• **Listing**
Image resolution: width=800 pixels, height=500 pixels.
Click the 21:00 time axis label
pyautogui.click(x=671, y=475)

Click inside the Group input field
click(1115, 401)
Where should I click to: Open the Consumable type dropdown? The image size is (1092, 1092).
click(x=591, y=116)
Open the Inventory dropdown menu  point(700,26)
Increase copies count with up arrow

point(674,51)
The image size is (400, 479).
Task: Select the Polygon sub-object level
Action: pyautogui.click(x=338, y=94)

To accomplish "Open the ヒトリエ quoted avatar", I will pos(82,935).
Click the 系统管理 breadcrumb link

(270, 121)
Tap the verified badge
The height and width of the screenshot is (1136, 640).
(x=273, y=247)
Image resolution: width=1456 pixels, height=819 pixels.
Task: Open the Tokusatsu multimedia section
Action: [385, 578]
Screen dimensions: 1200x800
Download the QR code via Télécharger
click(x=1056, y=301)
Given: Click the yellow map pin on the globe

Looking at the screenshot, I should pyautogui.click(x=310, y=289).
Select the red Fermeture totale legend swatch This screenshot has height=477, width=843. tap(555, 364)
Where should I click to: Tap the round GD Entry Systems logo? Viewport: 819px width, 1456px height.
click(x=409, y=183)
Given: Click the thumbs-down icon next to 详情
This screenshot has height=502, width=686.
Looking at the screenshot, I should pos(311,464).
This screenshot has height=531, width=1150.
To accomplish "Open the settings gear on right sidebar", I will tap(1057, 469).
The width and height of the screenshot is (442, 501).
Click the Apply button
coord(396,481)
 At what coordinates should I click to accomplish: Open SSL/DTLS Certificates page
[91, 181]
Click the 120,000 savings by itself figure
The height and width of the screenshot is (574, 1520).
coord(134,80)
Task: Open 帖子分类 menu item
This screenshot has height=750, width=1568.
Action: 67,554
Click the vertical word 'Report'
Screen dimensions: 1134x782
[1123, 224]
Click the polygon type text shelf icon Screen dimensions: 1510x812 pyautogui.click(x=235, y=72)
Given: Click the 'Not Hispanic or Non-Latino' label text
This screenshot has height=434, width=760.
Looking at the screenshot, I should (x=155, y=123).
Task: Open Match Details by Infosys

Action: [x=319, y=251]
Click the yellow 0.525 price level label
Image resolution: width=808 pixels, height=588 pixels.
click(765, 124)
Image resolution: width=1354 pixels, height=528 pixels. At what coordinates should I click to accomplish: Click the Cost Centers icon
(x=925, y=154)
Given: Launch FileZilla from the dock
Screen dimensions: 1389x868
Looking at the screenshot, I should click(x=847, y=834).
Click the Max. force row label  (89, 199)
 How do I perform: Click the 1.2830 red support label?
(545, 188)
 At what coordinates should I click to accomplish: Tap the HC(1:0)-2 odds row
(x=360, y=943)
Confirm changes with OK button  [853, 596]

• **Objective**
Copy the data word for word, from the start through the line containing "Open the Inventory", including that line.

• **Output for this exercise**
Image resolution: width=800 pixels, height=500 pixels.
Click the 21:00 time axis label
pyautogui.click(x=671, y=475)

Click inside the Group input field
click(1115, 401)
Where should I click to: Open the Consumable type dropdown? The image size is (1092, 1092).
click(x=591, y=116)
Open the Inventory dropdown menu  point(700,26)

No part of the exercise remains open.